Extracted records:

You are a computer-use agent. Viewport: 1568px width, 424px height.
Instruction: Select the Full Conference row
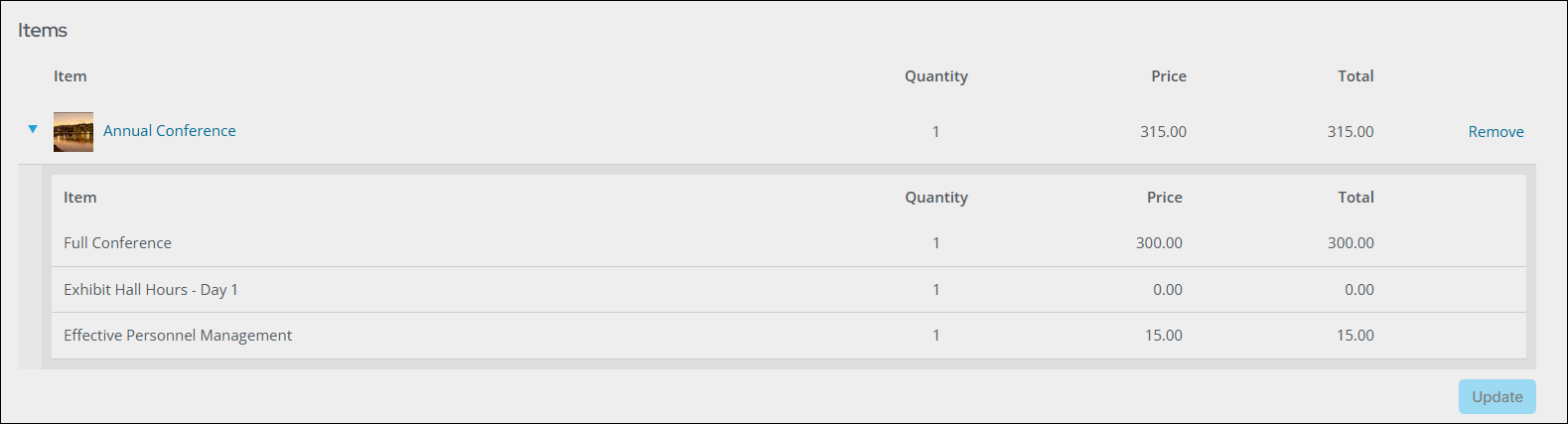[788, 243]
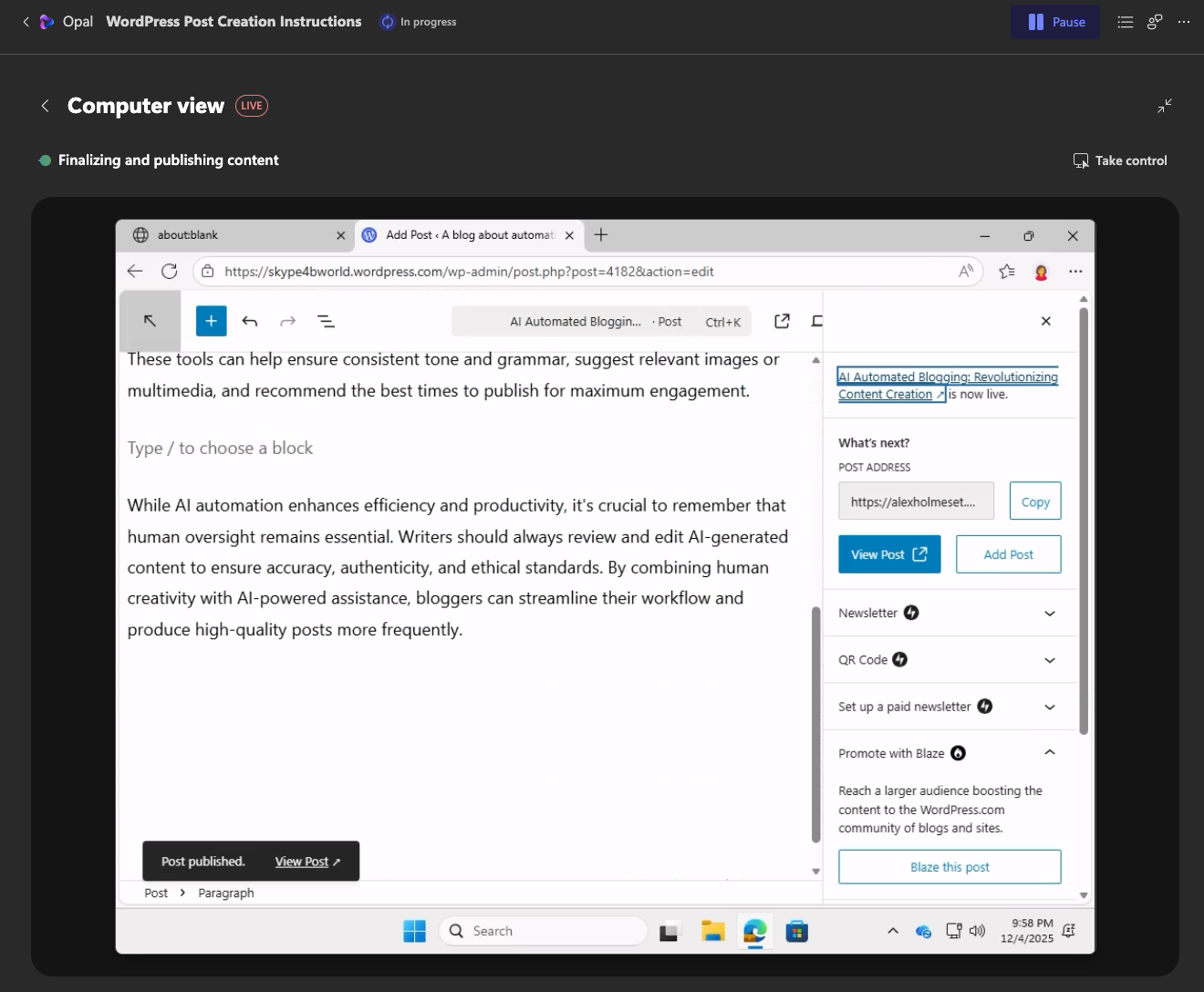This screenshot has height=992, width=1204.
Task: Copy the post address
Action: (1035, 501)
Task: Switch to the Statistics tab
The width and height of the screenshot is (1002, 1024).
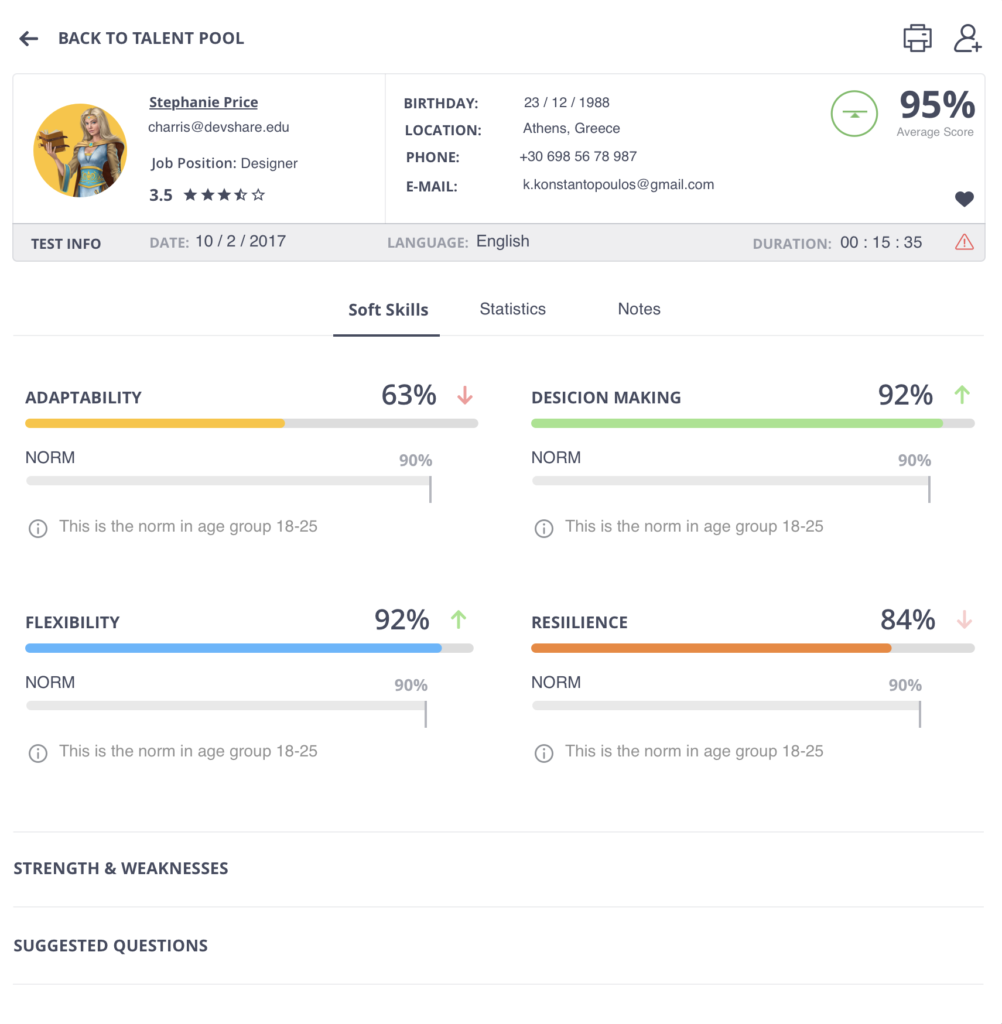Action: 512,309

PROBLEM: Make an exact copy of the data above, pictures excluded.

REPLY TO THE EXERCISE:
You are a computer-use agent. Viewport: 1568px width, 424px height.
Instruction: Select the Full Conference row
[788, 243]
This screenshot has height=992, width=1204.
Task: Copy the post address
Action: (1035, 501)
Task: Switch to the Statistics tab
The width and height of the screenshot is (1002, 1024).
Action: 512,309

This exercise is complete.